自由の女神がひっくり返ればまだ笑い事だ。ピサの斜塔を直塔にしたら世界は変わるか?
残念ながら自由の女神は相変わらず空へ向けて腕を上げているし、ピサの斜塔はきちんと傾いてる。
それでも世界が終わっていく。
長い歴史も、経験も、友情も、思い出も、秘密の隠れ家も、特別な合言葉も、君との会話も。

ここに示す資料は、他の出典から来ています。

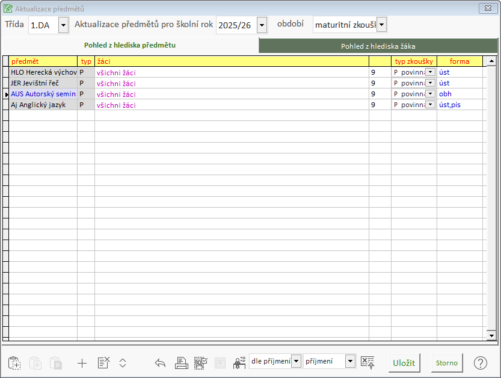Open the Třída class dropdown

63,25
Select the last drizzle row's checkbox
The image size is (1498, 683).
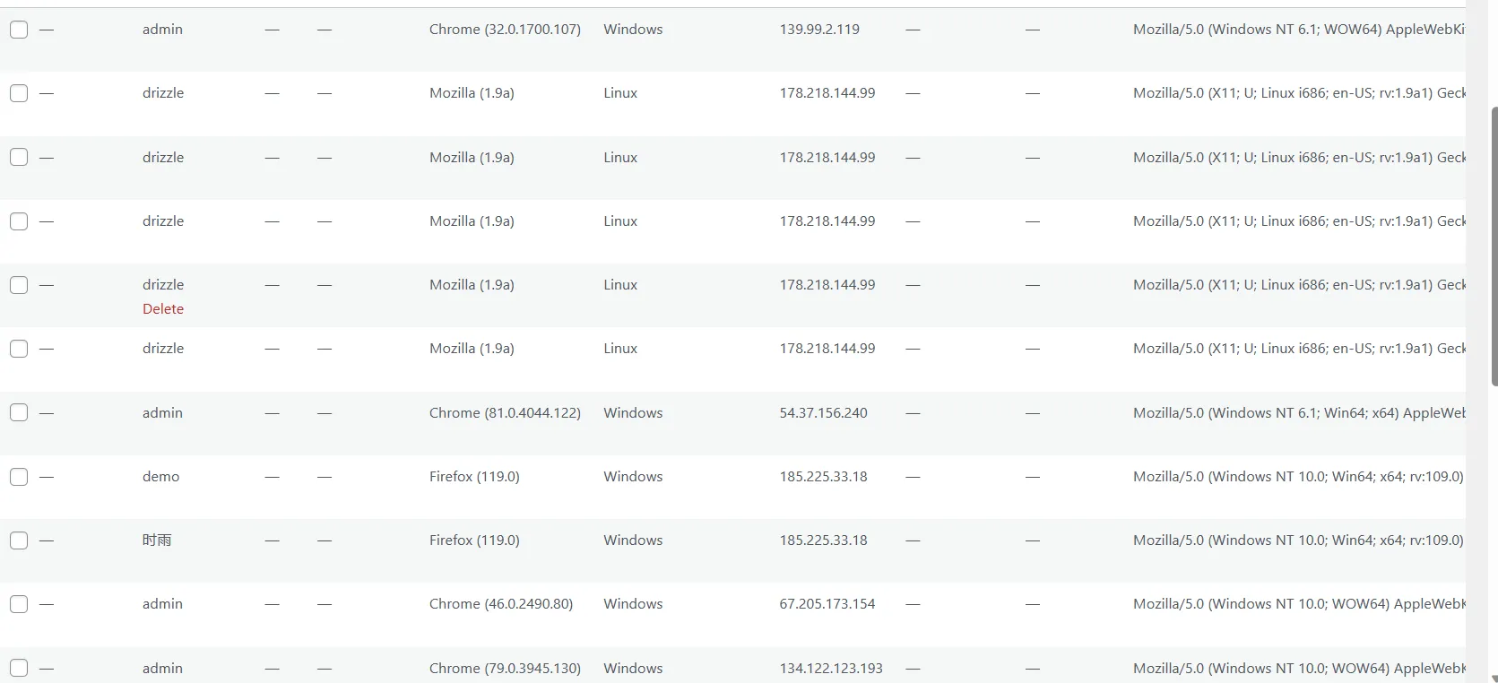click(x=19, y=349)
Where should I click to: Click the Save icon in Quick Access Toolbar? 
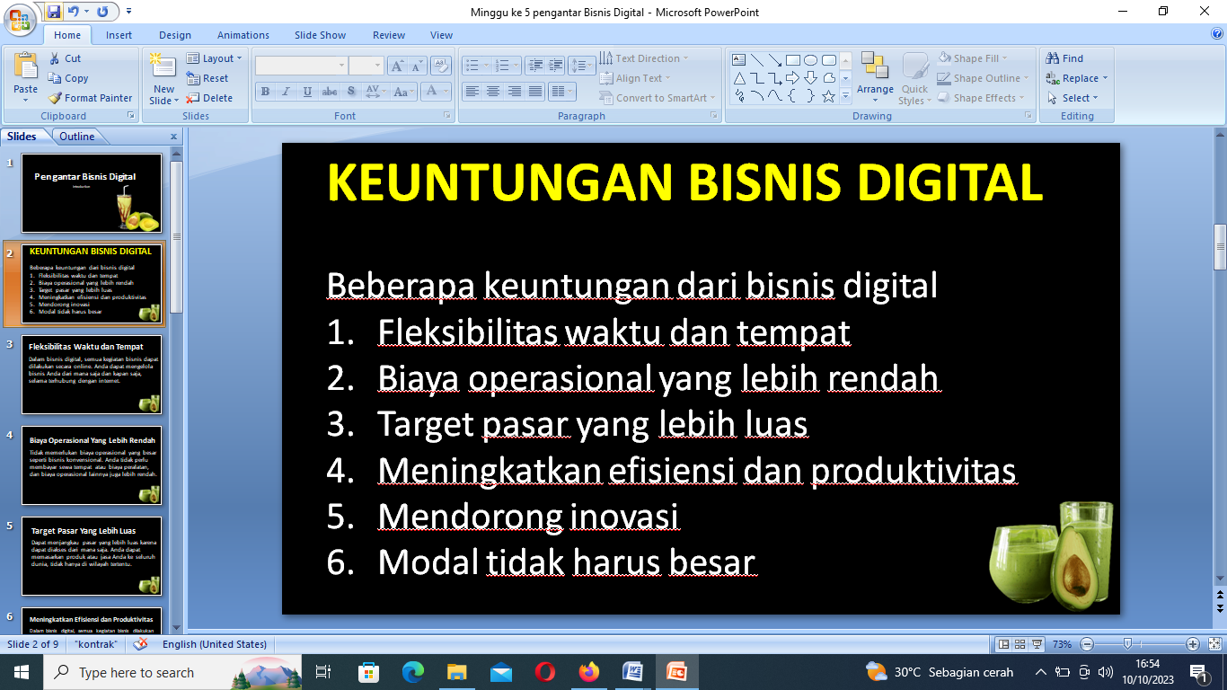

慣れ親しんだこの長剣のグリップも、長年使い続けたオンボロコートも、靴も。
年下扱いしてくしゃくしゃにされたこの髪も、君に触れた感触が消えない手のひらも。
最愛のパートナーを、相棒を。仲間を。
この世界に、奪われた。
デジタルなゲームではあるけど、本気だった。
君と、最果ての地へ行く。それが目的で目標。だった……。
「停電なんて、嘘だろ……」
ブツンと電源が切れる音が、脳を揺さぶった。
ピサの斜塔を真っ直ぐにしたら、世界が変わってデータが戻らないかな……。